Le 19 février 2002, Il est entendu par le juge sur la façon dont il a réussi à faire partir sa fameuse lettre concernant la mort d’une fillette à la rédaction de France 3. Lors de cette audition, il ne remet pas en cause sa participation et confirme avoir agi ainsi « pour dire la vérité et que cela se sache » il ajoute : « je n’ai rien à cacher.

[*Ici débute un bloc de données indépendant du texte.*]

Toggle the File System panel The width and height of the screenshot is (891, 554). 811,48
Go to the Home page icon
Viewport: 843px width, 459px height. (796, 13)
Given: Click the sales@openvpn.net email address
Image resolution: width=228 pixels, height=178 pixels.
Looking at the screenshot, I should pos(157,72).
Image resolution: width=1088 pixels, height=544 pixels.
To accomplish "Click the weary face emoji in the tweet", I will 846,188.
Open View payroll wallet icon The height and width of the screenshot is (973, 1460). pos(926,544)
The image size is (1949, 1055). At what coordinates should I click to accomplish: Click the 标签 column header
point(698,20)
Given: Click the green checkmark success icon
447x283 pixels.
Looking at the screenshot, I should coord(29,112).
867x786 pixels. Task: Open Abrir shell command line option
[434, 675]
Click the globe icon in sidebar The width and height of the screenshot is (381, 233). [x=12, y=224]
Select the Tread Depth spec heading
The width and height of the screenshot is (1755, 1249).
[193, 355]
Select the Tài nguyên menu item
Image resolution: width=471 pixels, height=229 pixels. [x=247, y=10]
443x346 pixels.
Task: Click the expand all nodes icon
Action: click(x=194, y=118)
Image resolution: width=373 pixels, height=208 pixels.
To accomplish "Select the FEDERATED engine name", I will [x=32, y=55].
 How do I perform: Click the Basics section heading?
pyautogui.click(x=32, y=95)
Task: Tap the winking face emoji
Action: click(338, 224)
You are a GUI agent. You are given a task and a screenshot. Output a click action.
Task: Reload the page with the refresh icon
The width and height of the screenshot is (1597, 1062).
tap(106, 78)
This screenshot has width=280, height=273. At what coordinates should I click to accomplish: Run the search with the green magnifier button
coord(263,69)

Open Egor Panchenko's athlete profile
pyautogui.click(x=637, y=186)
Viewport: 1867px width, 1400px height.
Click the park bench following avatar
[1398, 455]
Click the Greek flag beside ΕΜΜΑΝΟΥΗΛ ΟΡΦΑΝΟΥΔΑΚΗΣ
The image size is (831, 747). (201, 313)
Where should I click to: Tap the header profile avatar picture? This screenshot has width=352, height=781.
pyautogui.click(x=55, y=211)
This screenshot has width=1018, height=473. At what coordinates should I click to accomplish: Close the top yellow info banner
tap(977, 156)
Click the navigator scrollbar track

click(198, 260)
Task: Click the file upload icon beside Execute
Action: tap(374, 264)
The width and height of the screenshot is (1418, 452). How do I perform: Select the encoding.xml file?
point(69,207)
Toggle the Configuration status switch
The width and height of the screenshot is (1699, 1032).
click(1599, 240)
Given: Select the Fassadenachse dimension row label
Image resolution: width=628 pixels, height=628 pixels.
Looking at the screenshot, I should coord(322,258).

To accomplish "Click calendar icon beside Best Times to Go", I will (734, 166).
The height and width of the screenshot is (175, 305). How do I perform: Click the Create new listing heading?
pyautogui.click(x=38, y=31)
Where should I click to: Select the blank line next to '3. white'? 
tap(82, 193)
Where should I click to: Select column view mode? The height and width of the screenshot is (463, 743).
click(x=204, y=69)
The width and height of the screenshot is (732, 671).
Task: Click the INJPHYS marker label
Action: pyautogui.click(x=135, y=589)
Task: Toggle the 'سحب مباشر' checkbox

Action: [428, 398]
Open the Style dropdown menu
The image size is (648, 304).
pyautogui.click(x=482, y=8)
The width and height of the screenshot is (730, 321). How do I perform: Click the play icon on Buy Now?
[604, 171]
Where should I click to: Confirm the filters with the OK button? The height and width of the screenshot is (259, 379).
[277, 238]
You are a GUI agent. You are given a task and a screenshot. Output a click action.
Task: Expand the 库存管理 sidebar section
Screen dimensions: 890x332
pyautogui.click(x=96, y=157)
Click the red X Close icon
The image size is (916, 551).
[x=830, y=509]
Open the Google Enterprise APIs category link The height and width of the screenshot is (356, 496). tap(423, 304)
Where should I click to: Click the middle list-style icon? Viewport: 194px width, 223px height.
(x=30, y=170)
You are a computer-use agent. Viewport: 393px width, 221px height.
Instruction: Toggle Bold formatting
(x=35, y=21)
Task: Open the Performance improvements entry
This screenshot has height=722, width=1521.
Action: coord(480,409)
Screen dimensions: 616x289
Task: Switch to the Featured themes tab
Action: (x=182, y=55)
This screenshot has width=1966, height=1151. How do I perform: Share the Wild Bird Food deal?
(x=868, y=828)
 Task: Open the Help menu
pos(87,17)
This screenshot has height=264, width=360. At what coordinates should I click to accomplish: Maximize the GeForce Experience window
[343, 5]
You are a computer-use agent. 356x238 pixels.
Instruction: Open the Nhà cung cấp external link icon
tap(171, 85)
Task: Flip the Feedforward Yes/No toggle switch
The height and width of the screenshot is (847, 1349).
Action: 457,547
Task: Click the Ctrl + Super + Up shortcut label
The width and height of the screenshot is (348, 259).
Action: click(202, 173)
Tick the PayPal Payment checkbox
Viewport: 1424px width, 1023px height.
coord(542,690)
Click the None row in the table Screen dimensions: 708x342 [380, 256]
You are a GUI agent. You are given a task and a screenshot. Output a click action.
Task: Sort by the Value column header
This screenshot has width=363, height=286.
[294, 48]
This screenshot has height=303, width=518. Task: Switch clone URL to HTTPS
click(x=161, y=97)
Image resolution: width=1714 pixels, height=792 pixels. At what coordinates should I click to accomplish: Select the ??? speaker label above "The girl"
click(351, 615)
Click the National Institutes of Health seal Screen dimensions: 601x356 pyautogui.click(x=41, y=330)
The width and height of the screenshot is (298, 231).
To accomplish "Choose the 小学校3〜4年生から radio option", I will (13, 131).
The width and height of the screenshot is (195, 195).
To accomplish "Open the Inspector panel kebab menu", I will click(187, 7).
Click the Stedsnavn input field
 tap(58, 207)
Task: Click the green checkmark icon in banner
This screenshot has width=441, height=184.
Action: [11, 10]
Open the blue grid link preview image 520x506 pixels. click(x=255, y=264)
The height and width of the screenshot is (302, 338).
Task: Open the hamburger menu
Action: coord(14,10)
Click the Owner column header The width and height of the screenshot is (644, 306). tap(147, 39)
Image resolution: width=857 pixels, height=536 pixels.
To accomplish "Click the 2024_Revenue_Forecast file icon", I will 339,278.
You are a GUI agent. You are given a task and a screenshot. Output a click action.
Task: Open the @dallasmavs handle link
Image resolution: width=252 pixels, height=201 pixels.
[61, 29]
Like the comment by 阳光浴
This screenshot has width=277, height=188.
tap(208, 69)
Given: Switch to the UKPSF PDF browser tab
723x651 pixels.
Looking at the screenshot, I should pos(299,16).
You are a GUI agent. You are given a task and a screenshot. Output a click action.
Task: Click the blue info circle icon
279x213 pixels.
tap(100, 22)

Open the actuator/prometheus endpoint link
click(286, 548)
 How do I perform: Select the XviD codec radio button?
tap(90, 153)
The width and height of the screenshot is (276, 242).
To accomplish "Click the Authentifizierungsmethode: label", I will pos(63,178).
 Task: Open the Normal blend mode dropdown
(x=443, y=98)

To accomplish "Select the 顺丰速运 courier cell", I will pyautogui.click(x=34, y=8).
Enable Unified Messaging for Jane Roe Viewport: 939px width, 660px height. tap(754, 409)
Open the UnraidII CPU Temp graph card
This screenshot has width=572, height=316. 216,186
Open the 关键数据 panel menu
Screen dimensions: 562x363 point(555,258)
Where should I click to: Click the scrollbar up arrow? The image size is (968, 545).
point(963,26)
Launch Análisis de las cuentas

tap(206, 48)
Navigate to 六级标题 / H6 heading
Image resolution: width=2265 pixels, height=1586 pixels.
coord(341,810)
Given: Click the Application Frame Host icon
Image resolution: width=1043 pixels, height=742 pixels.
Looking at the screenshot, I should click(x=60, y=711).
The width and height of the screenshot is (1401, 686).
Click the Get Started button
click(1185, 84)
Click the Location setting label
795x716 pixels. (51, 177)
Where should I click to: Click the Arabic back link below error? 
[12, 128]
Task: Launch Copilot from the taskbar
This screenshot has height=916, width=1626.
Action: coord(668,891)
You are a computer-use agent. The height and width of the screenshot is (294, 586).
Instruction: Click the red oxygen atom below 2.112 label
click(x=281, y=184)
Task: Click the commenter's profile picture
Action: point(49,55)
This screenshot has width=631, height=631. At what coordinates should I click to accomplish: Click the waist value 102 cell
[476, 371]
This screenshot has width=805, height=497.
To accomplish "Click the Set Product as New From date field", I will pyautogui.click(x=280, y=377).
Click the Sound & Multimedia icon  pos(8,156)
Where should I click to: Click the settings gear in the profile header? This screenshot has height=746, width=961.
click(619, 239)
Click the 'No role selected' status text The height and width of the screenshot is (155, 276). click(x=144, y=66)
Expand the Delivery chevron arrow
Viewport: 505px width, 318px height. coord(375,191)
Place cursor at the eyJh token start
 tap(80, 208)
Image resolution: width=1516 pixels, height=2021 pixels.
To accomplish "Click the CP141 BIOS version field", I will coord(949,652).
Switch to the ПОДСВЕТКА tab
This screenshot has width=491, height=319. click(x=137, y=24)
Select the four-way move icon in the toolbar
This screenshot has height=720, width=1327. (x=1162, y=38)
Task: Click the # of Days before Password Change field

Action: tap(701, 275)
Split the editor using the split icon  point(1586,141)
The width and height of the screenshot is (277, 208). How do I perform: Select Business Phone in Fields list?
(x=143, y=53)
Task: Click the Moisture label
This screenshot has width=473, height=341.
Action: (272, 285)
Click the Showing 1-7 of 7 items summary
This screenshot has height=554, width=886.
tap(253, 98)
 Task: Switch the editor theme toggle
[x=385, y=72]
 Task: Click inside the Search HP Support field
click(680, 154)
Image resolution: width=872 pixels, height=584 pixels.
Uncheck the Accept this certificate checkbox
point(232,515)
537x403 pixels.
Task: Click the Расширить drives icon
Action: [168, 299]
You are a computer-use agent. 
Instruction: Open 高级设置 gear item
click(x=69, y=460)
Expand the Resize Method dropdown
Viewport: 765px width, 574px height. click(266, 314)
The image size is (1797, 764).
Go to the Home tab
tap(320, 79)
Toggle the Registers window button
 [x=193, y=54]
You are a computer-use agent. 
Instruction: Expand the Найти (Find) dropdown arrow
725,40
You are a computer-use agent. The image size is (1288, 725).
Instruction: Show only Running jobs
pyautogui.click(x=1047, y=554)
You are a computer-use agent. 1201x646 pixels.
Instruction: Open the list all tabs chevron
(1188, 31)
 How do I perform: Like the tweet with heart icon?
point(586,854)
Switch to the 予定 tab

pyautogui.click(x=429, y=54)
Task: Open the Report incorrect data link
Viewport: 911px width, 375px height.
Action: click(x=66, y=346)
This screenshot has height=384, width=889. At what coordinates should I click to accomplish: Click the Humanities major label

Je l’ai fait pour que tout le monde sache ce qu’ils ont fait ».

De son côté, l'enfant victime Jonathan Delay, (8 ans à l'époque), avait révélé les faits à deux experts, M.C. Gryson-Dejehansart et J.L. Viaux.

Voici le récit qu'il donne d'après l'expertise ("Outreau, la Vérité abusée" M.C. Gryson-Dejehansart p 105) :

« La petite fille, je la connaissais… j’y étais… je la comprenais pas… elle avait 5 ans, en robe rouge… des fois elle parlait, elle avait peur… elle a été massacrée par mon père… elle a été violée… elle a été tapée… mon père, il avait comme les policiers, un bâton. J’ai été dans ma chambre… je disais : arrête, il continuait… elle a saigné à la jambe [l’enfant a les yeux écarquillés, il semble assister de nouveau à la scène, la respiration est haletante]… elle hurlait… Mon père, il continuait et elle est morte… et les grands regardaient…»

Une pause est proposée à l’enfant, mais il n’entend pas et il continue à revivre la suite de la scène :

« C’était la nuit après, il y avait quelque chose qui craquait en dessous du lit… c’était la petite fille emballée dans le Balatum, j’ai hurlé… mon père est venu, il m’a dit, tu me rends un service… j’étais prêt à sauter par la fenêtre… j’avais peur… plein de sang en dessous du lit […]. » L'enfant se penche comme s'il regardait une nouvelle fois sous son lit.»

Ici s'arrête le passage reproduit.